Шли годы. Всё могло бы так и идти своим чередом, дружба с Селией, крепнущая день ото дня, могла бы однажды стать чем-то большим. Они вдвоём увидели бы, как братья, выучившись, поступят на службу к железнодорожному магнату, а уже через пару лет сами откроют неплохое дело, обезопасив от долгов и нищеты своих потомков до седьмого колена. Вместе горевали б над могилой несчастного Висдольфо, сбитого экипажем какого-то дожа, когда подвыпивший горбун возвращался вечером с очередной гулянки.
Но все изменилось в один осенний день. В тот раз Тео пропустил занятия, будучи отправлен настоятельницей на помощь садовнику — убирать листья с лужаек в саду обители, стаскивая их на задний двор в кучу, которая позже станет компостом для удобрения огорода.
Дело близилось к вечерней молитве, и Тео торопился в часовню, чтобы в очередной раз не нарваться на гнев матери Стефании, которая терпеть не могла опозданий на службу. Проходя неосвещенным коридором мимо одного из пролётов библиотеки аббатства, юноша услышал шум возни, доносящийся откуда-то из-за стеллажей. Повинуясь сиюминутному порыву, он направился в проем, стараясь издавать как можно меньше шума.
Пройдя несколько шагов, юноша заметил весьма тревожную картину. Спиной к нему стояла сама настоятельница, держа в руке палку, а у неё в ногах, сдавленно всхлипывая, лежала Селия. Её извечный платок слетел с головы, длинные рыжие волосы растрепались и теперь свисали вниз подрагивающими в такт всхлипов прядями.
— Грязная потаскуха! — Голос настоятельницы звучал будто змеиный свист. — Твой поганый рот не способен произнести даже простейшую молитву?

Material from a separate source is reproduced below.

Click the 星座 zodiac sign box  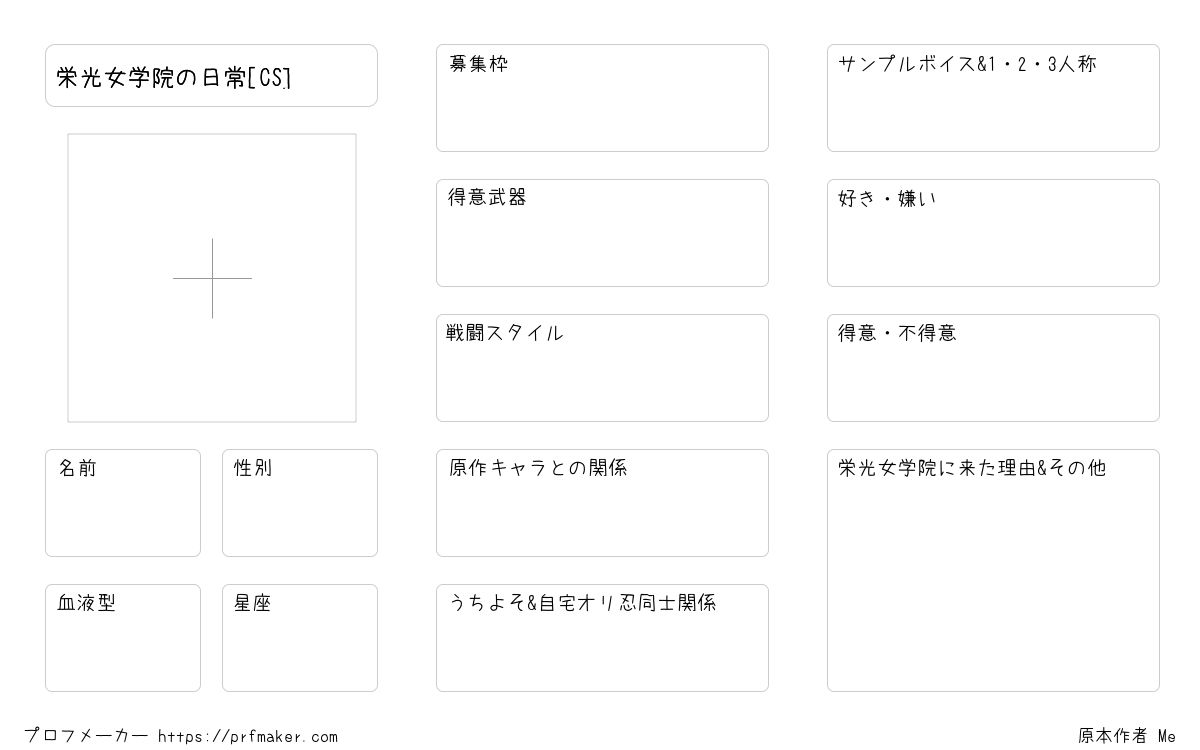pos(300,638)
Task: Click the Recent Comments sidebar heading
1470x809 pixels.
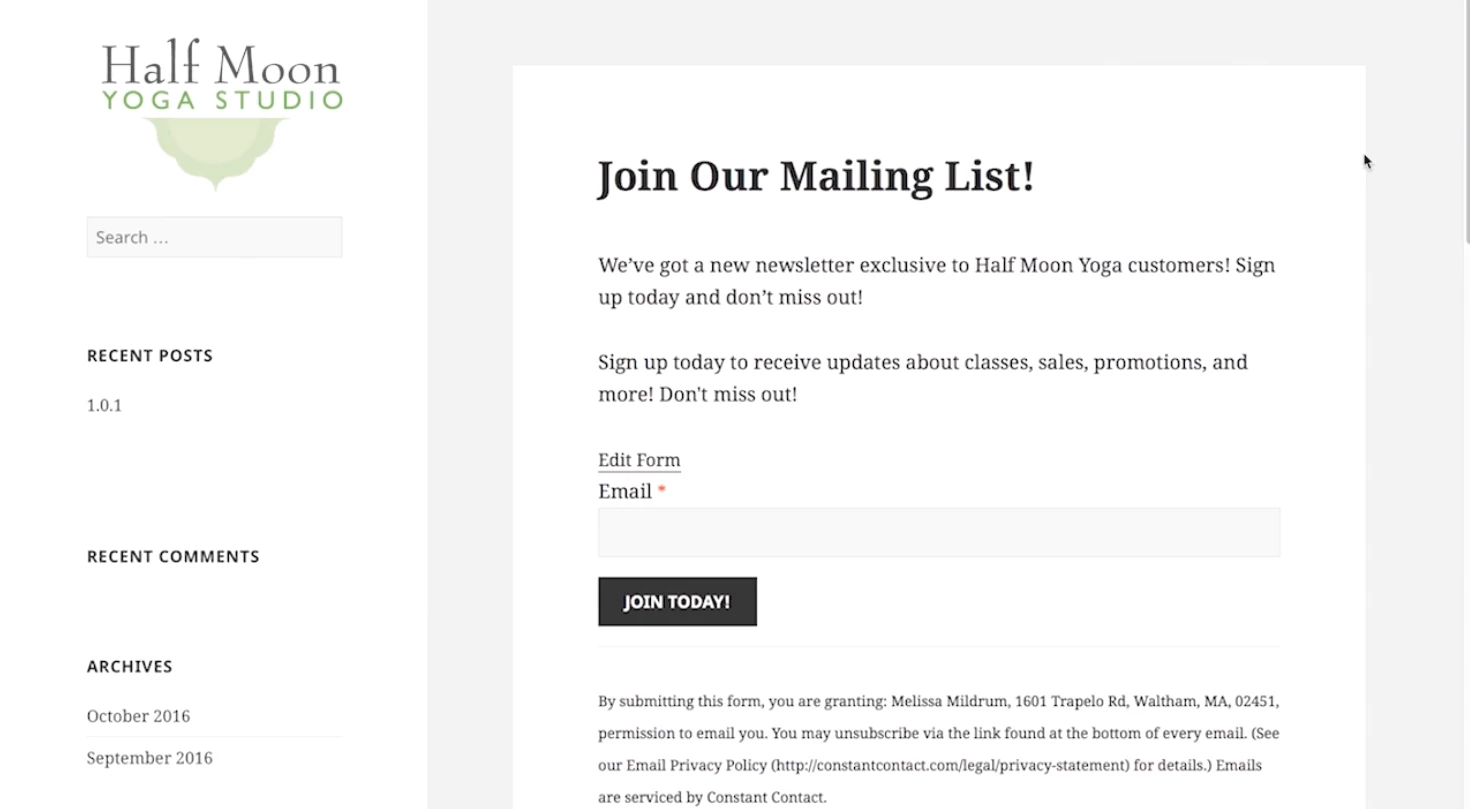Action: [173, 557]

Селия попыталась что-то ответить, но из её горла вырвались задушенные рыдания.
— Закрой свой рот, дрянь! Сам дьявол порвал его! И пусть тебе удалось совратить им собственного отца, почтенного сеньора Альберти, но хулы над Господом нашим я тебе не позволю, слышишь! — Настоятельница схватила девушку за волосы и резко дернула на себя. — Я выбью из тебя дьявола, мерзкая девчонка!
В голове у Тео все помутилось. Ещё секунду назад он пытался понять, о каком грехе Селии идёт речь, ведь более светлого и доброго человека ему до сих пор не попадалось, но стоило матери Стефании замахнуться, как у него от ужаса перед глазами пошли красные круги. Спину свело судорогой. Возникло ощущение, что ему скрутили позвоночник в гигантский ком боли, а через мгновение выдернули его прямо из спины. Кажется, тогда он закричал. Все, что он запомнил, это расширенные от ужаса зрачки матери-настоятельницы и собственную злость, затмившую собой страх и грозившую обрушиться на всякого, кто посмеет обидеть его или его друзей. А ещё огромные белые крылья по бокам от себя. Откуда они могли там взяться? Потом кто-то произносил слова, что-то требовал от него. А следом пришла тишина.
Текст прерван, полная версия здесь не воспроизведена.